I’ve been blogging for about a year now and am finally discovering the secret to building an audience: hairy legs, lots and lots of hairy legs.

Desert Tarantula
My brief and rather flippant discussion of the desert tarantula from last April is my most popular post ever. It does have a passing reference to tarantula sex. Yet as intriguing and weird as that sounds, the word “tarantula” itself is what brings in the crowds.
Now that I’ve discovered this sexless secret, I’m offering it free of charge to my readers. As a bonus, I’m also including (free of charge) some tips on how to wander the tarantula trail to blogging success.
A post on tarantulas doesn’t have to be great; mine wasn’t. It doesn’t even have to be about tarantulas.
I wouldn’t encourage spam like this: “Here’s a link to a very interesting post on levitra in tarantulas. I learned a lot. Have a nice day on tarantula viagra.” That’s a real turn-off to everyone, especially arachnophobes.

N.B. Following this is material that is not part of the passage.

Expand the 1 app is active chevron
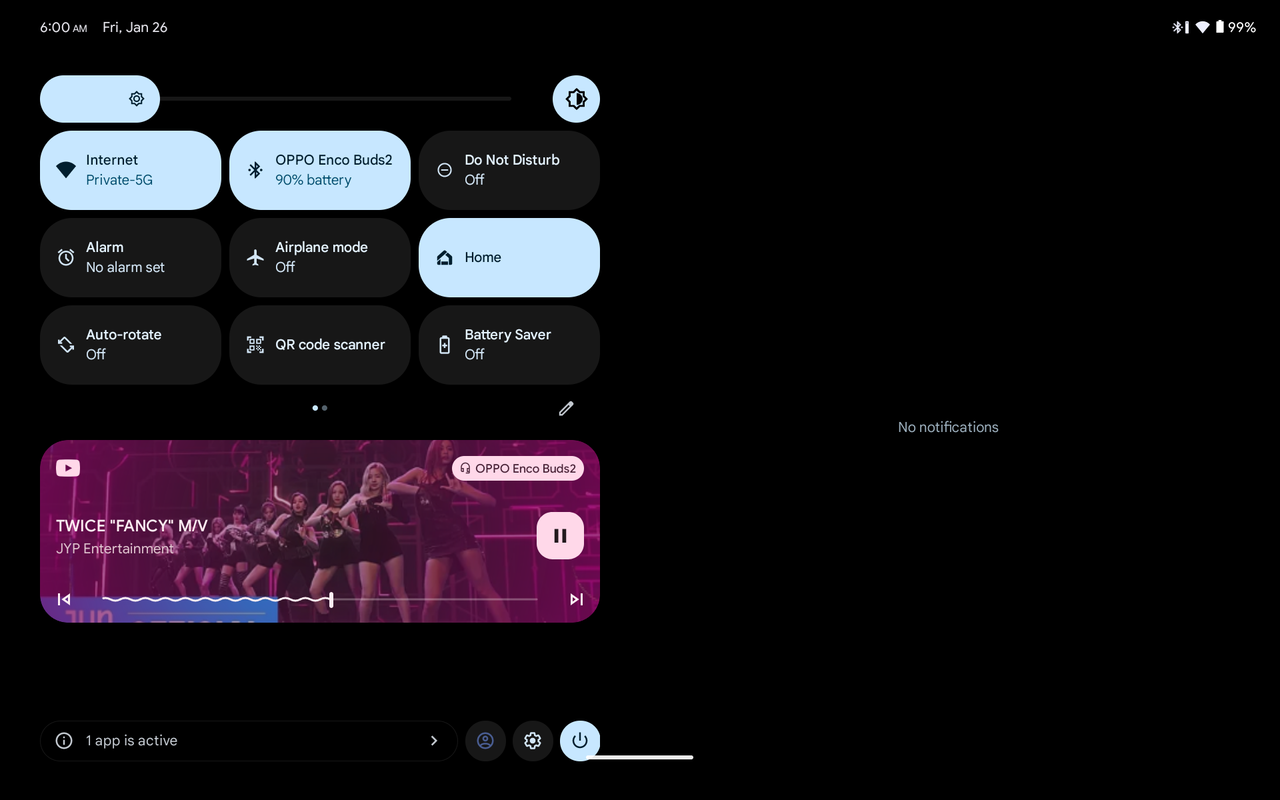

No, what I’m suggesting are topics like these:
- Eight Ways to Combat Your Phobias
- The Tao of the Tarantula
- Urticating Hairs: A New Paradigm for Social Media
- Put Fangs in Your Fiction
- Eight Reasons to Stop Shaving Your Legs (or chest, or….well, you get the idea)
Once bitten by these kinds of metaphors, you’ll find it easy to spin more. Like baby tarantulas, your ideas will keep on hatching, spreading, and luring more prey.
If you actually want to write about tarantulas, you could address the concerns that spur people on desperate – and often unfulfilled — Google Quests. For instance, many arrive at my blog seeking answers to some variation on this dilemma: “my tarantula has burrowed and won’t come out.” Imagine scores of people out there, some of them children, wringing their hands and crying over their pouting pet tarantulas. You could build an empire explaining how to tell the difference between natural instinct, illness, and bad moods in theraphosids.
Even though I’m an arachnophobe, I’m considering expanding my blog in the coming year by using all of the above options (except, of course spamming. I’d never do that). I invite you to do the same.
May you all achieve success in blogging, critter-finding (or whatever endeavors tickle your fancy) in the new year.
____________________________________________________
To learn more about how humor helps me get through the darkness of winter and the commercialization of the holidays, see this and this.
To read a more thoughtful (but also humorous) essay on my troubled relationship with spiders, especially hairy ones, check out “A Nature Lover’s Phobia” published in Fringe Magazine.
If you’re not into tarantulas, you might enjoy some other popular posts from the past year, all of them from my “Species of the Week” series:




Hysterical! I don’t usually pay attention to my stats, but this is a good reason to take a look now and again–just in case there’s some laugh fodder hiding there.
Thanks, Jason. It was fun to write. I’m not even sure accurate the stats are, but the tarantula post outruns the others by several hundred, so I figure there’s something there. And yes, both stats and spam are worth mining every once in awhile for humor and poetry.
Thank you for lovely comments on my luna moth post. I have gone from a middle-aged woman who would yell for her husband for any type of house critter invasion to really looking at a common house spider in the bathroom last night. I decided to let it live as it isn’t offering to scrub my back in the shower.
I read your article and loved the reference to CBT. My daughter recently got her Ph.D in psychology and we watched her defend wishing that we had remembered to bring out foam fingers to wave at every good answer. Instead I would clutch my heart and make sure the committee saw me. Now in true character to the kid who was always different, she is working in a maximun security federal prison…with men. sigh. She wants to give back…where ever did she get that notion.
Anyway is the last 5 years, I have been exploring and journaling the wildlife I find around our house, pond and woods..even the small ones… My books shelves are full of guides and I just got one on catepillars. My daughter says that she doesn’t ‘get’ my interest…She doesn’t get me?????……lol….Michelle
Thanks for visiting, Michelle. I admire your conversion to nature observer and hope you can inspire others. I’m glad you enjoyed my essay; I had a lot of fun writing that one.
I love field guides too. One can never have enough. A field guide on caterpillars? I’m already lusting after one for myself.
Your daughter sounds amazing. As for children not getting parents…sounds all too familiar, though things are getting easier with my son as he matures.
I’m looking forward to reading your post for Festival of the Trees and will visit soon.